Can you pull out each line of the data below that includes the word "thumbnail"?

····················

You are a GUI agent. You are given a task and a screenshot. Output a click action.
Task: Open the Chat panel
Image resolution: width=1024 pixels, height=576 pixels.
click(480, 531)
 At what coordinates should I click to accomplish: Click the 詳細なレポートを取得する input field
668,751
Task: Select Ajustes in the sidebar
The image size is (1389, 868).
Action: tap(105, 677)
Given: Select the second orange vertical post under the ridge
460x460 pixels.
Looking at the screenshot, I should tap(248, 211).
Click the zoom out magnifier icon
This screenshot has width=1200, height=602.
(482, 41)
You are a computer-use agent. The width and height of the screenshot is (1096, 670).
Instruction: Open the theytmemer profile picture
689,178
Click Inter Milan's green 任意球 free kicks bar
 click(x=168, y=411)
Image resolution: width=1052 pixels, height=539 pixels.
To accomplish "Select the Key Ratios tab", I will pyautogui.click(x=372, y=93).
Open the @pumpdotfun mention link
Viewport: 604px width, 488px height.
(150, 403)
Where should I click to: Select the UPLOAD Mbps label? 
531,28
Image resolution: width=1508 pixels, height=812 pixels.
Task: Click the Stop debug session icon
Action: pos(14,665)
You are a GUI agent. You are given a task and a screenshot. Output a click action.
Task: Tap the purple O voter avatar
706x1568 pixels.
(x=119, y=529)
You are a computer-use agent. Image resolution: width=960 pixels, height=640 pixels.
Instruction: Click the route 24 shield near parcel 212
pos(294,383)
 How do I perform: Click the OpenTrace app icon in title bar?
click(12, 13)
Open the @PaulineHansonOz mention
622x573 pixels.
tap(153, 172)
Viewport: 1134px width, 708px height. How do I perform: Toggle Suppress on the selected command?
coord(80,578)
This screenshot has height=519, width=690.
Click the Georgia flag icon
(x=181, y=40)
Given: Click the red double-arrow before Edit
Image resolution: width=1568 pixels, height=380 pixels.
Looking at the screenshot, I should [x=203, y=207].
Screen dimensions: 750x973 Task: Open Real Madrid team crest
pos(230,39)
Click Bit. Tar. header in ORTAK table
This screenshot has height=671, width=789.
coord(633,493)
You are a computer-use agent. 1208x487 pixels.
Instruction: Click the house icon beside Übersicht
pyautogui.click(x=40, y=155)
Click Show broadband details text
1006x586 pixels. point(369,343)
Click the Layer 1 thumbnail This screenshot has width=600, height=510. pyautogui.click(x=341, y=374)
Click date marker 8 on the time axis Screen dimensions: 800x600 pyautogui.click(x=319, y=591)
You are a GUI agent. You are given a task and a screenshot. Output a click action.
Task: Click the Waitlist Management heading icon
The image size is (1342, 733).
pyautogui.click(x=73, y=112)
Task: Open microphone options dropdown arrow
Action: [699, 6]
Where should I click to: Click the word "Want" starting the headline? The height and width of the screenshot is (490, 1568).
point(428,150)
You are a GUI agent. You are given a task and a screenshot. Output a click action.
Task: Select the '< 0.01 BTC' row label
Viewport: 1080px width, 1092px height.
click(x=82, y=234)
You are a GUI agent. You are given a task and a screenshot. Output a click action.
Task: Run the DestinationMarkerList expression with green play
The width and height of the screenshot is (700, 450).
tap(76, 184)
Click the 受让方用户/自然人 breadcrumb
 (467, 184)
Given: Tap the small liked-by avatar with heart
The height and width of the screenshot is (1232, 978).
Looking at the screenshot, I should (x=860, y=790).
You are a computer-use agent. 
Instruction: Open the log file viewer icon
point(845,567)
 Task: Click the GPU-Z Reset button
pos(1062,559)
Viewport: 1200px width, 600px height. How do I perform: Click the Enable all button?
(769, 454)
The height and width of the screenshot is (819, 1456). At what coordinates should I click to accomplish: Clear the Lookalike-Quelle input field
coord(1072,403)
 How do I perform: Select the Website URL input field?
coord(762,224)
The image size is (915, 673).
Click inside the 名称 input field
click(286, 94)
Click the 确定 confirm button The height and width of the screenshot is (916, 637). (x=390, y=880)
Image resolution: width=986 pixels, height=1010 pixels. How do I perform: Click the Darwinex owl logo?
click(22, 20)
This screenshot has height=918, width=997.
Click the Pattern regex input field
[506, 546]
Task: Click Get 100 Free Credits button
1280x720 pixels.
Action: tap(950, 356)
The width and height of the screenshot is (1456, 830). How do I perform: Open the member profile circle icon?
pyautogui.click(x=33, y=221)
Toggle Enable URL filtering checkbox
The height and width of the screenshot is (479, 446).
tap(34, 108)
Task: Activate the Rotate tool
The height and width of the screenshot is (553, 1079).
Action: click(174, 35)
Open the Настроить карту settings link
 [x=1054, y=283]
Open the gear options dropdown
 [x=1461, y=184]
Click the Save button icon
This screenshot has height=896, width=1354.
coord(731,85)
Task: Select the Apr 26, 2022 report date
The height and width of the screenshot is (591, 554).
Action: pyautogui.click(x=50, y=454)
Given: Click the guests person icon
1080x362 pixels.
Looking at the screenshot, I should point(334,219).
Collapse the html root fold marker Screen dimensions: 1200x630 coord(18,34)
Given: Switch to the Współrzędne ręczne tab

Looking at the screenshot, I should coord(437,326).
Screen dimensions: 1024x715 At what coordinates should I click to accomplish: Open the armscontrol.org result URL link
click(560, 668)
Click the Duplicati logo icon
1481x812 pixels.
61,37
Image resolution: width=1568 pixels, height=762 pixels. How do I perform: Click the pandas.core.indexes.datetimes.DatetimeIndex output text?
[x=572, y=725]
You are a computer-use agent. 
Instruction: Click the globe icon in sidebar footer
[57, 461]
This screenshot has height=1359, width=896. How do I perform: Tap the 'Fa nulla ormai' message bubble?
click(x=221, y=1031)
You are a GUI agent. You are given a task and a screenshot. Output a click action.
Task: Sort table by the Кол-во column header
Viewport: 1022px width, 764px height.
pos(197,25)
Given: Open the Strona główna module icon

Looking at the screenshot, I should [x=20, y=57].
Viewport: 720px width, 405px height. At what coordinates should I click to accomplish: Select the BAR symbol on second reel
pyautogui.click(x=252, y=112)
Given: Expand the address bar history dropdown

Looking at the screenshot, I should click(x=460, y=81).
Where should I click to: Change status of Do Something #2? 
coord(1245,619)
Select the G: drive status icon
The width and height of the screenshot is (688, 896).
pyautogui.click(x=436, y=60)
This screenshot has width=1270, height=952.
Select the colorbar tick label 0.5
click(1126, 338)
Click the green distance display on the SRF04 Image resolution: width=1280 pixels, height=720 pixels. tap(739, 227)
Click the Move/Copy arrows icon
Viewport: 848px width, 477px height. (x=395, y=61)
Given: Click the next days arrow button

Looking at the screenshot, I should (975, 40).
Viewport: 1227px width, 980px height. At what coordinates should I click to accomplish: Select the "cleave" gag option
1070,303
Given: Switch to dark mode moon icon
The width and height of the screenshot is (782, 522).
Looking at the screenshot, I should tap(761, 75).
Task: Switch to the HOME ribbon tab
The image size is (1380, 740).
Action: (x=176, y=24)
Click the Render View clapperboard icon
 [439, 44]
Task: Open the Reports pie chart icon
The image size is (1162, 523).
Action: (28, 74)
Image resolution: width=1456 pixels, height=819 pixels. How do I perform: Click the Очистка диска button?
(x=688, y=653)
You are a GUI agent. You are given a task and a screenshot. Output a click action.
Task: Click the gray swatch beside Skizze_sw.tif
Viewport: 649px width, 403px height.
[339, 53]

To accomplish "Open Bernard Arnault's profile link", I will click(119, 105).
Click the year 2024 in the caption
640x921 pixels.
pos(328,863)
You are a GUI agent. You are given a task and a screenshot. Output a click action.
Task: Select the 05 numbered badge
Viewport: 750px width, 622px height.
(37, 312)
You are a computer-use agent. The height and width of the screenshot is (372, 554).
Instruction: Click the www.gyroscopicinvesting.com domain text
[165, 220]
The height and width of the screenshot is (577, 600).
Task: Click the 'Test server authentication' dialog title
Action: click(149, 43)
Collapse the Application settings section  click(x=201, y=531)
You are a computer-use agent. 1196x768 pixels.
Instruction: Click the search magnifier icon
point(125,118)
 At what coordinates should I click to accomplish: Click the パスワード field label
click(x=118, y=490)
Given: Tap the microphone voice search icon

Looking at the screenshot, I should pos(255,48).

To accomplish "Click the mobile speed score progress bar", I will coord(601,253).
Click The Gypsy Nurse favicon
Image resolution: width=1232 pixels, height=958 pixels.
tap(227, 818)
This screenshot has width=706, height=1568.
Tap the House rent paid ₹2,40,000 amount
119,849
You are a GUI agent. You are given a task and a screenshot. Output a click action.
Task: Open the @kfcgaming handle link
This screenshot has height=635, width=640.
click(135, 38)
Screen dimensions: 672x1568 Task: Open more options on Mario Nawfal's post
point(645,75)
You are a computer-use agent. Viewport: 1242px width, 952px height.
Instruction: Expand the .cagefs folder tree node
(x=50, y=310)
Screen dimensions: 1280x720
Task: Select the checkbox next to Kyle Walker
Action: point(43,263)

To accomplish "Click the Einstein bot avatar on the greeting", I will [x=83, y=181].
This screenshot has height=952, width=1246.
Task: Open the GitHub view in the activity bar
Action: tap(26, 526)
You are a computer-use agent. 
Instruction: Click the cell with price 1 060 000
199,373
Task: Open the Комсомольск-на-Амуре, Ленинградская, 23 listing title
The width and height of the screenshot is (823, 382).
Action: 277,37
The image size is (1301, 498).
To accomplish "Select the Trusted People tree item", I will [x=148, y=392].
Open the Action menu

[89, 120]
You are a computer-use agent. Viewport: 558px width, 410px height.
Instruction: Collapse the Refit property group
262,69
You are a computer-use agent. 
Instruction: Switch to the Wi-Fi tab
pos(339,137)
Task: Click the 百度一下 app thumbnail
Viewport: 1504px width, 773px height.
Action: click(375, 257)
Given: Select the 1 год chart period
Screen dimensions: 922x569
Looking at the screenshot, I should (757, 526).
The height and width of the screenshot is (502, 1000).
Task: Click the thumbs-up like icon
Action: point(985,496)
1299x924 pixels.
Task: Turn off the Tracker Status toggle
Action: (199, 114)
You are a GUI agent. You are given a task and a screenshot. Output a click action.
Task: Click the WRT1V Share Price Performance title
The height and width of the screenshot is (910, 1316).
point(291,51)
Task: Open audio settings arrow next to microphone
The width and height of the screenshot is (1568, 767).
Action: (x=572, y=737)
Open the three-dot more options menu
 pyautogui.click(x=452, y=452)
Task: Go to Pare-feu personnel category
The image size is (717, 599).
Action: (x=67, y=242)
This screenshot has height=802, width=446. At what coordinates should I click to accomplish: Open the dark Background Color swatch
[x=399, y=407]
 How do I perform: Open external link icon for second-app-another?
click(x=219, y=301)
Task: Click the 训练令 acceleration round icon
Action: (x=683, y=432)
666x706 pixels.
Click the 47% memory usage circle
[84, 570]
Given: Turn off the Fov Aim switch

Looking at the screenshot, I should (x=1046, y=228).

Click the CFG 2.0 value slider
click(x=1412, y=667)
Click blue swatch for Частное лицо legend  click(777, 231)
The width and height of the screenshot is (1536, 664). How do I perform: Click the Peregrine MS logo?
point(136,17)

····················

# Problem solution:
Click the Layer 1 thumbnail This screenshot has width=600, height=510. pyautogui.click(x=341, y=374)
Task: Click the 百度一下 app thumbnail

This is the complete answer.